Revenons aux sources de sa création. Attachée à la plage comme environnement qu’elle a vu se modifier au fur et à mesure des années, l’artiste prend le temps de laisser s’imprimer les différentes couleurs de la falaise sur un support. Elle fait resurgir les diverses couches géologiques, une mémoire des transformations de la topographie. Sur papier, ses empreintes de végétaux restituent des moments d’attention ainsi que l’énergie transmise par les plantes. De même, ses œuvres sur tissus contiennent différentes couches de temps, des traces, des remous… Celles-ci présentent un mouvement, en écho aux changements des bords de fleuve et de mer, aux formations géologiques, de paysages qui se fragilisent.

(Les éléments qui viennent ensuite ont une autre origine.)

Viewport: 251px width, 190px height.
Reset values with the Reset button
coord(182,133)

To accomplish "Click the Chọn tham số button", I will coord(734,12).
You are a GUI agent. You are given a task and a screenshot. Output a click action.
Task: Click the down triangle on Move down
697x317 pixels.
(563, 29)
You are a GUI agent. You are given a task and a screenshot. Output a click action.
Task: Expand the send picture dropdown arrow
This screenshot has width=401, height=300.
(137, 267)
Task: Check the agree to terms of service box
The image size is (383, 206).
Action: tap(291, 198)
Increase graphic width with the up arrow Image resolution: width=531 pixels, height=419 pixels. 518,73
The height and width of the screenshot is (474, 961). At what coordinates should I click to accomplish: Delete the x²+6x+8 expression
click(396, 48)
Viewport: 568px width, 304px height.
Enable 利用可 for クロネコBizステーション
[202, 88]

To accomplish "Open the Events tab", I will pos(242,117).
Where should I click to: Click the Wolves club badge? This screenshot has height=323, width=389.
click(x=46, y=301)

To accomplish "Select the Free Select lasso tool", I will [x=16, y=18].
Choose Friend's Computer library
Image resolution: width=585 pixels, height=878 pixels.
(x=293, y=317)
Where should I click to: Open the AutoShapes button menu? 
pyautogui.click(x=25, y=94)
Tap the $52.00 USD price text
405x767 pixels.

L’artiste renoue avec la mémoire des peuples autochtones, aux croyances en la nature qui nous relie.
Face aux formes que dessinent l’ombre et la lumière et aux couleurs de la nature, elle s’offre des moments de contemplation. A l’intérieur de sa maison, des rayons de lumière lui apparaissent telles des présences, des signes de l’impermanence de la nature. Elle recompose ces micro phénomènes, qu’elle saisit avec patience afin de créer des atmosphères de rêverie. O que passa lá fora ressoa aqui dentro, ses captations vidéo transmettent la vie et les bruits de la ville tout en laissant imaginer un autre monde.
Récemment réalisée sur le mur de l’Age d’or, à Paris, sa fresque composée à partir de formes et de signes aux couleurs des paysages qu’elle a en sa mémoire, donne à voir, avec du recul, les traces de chemins. D’autres lignes rappellent des squelettes de feuilles ou bien des fibres végétales, qu’elle conserve comme ses petits trésors. En créant cette œuvre in situ, l’artiste renoue également avec des pratiques de cultures ancestrales : Les lignes peintes font écho à la tradition de peintures sur le corps… Les différentes strates graphiques ravivent les traces des transformations des éléments naturels et des paysages.
Ainsi, la démarche artistique de Sayonara Pinheiro émane de la rencontre avec une situation, des matériaux, des signaux ou bien des faits sociaux. Attentive aux curiosités de la nature, l’artiste transmet, dans ses œuvres, l’attachement à la terre et aux liens entre tous les vivants.